Electrical resonators are used in a variety of electrical circuits to perform a variety of functions. Depending upon the structure and material of the resonator, when an AC signal is applied to the resonator over a broad frequency range the resonator will resonate at specific resonant frequencies. This characteristic allows the resonator to be used, for example, in an electrical filter that is designed to pass only frequencies in a preselected frequency range, or to attenuate specific frequencies.
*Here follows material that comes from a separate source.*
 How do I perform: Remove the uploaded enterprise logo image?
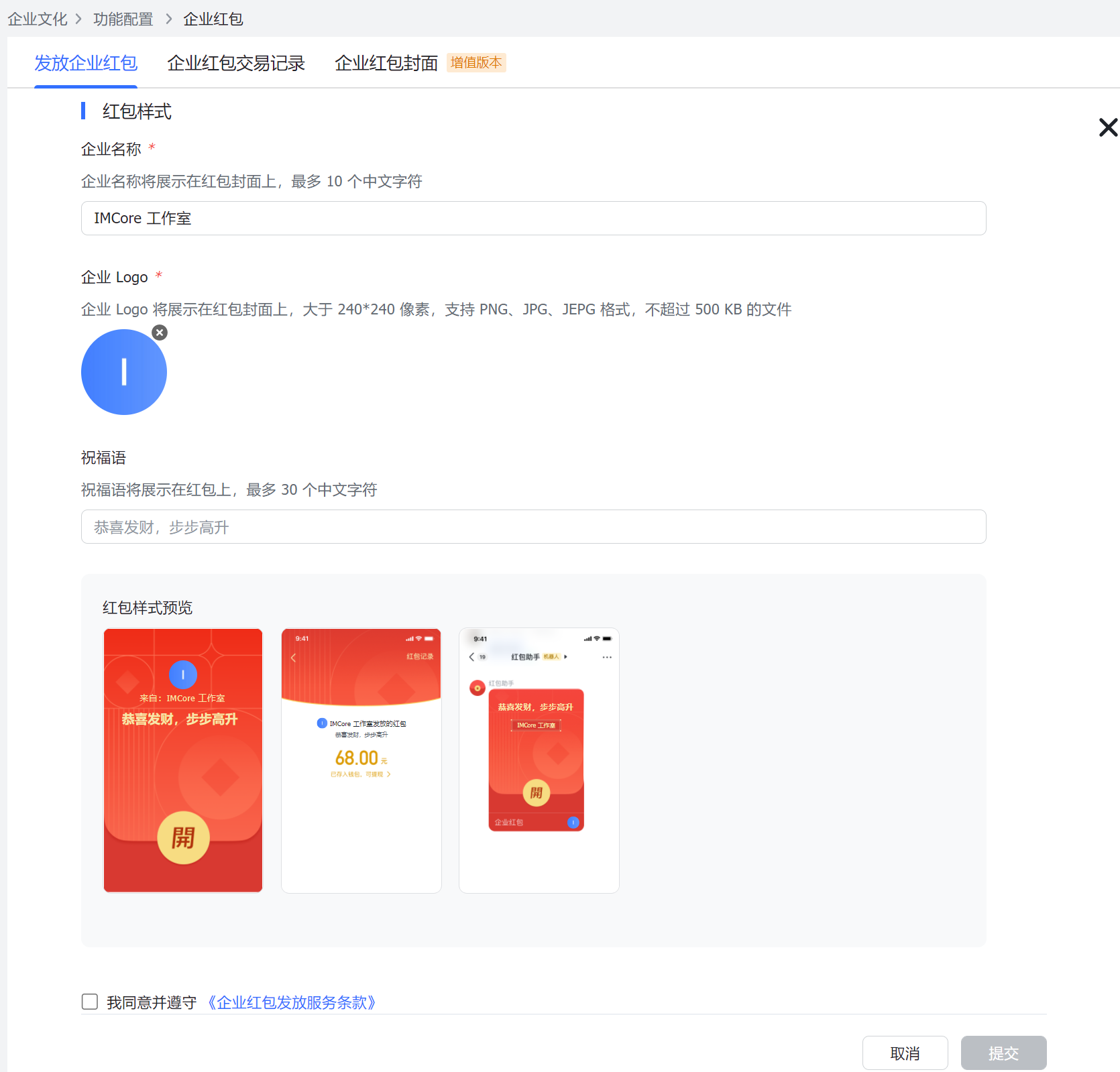(160, 333)
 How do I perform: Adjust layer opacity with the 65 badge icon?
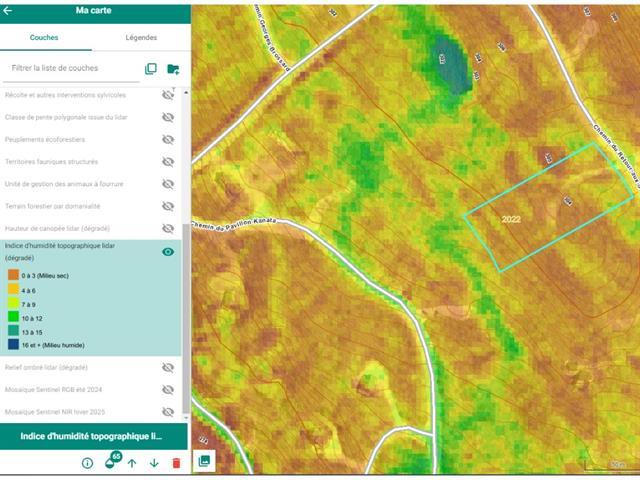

Resonators are also used in high frequency applications, such as optical communication systems which operate in the GHz range. In these types of applications, resonators are used, for example, to stabilize the frequency of oscillators in repeater modules that are provided along an optical communication transmission line. These types of resonators must exhibit high Q values in order to provide the necessary oscillator frequency stability and spectral purity, and also maintain low phase noise.
There are several types of such high Q resonators known in the art. For example, cavity resonators, coaxial resonators, transmission line resonators and dielectric resonators have all been used in high Q applications. Cavity and dielectric resonators, however, are difficult to mass produce in an efficient manner, because these devices consist of machined parts. There is also significant manual labor involved in assembling the devices and mounting them to circuit boards, as well as in tuning the devices to the desired resonant frequency.
Ceramic coaxial resonators are also relatively expensive to mass produce as they are individually machined and tested to achieve the desired resonant frequency. In surface mount applications, they are typically limited to frequencies less than 5 GHz due to dimensions, parasitics and spurious modes.
Transmission line resonators, typically microstripline, can be easily fabricated along with interconnection traces on a printed circuit board. This technique can provide only low performance resonators. They are low Q, typically <80, and have poor frequency stability with changing temperature resulting from material properties and geometry. Microstripline resonators are also inherently un-shielded and therefore affected by materials and components in proximity to them. Moreover, transmission line resonators are typically large in size, which is a serious issue in the constant drive to miniaturize electronic components.
Dielectric resonators take the shape of a disc or cylinder. Typical 2 GHz dielectric resonators are about one inch in diameter and one-half inch high. Typical 10 GHz dielectric resonators are about 0.25 inches in diameter and 0.1 inches high. This resonator achieves very high Q because of its size and lack of metallic losses, and is capable of providing excellent frequency stabilization in the GHz range. This device, however, tends to occupy too much real estate to be useful in most microelectronic applications particularly when housing requirements are included. In addition, this device must be fully shielded in a housing to prevent interference by and with surrounding components on the circuit board. Moreover, these products are manufactured by iteratively machining and testing until the desired resonant frequency is achieved. Consequently, this known device is also relatively expensive to mass produce and difficult to assemble on a circuit board.
It would be desirable to provide a high Q resonator that can be designed to resonate at a variety of specific resonant frequencies, but at the same time be simple in structure and inexpensive to mass produce using proven materials (e.g., ceramics) and proven microelectronic techniques (e.g., lithography). To date, however, no such resonator exists.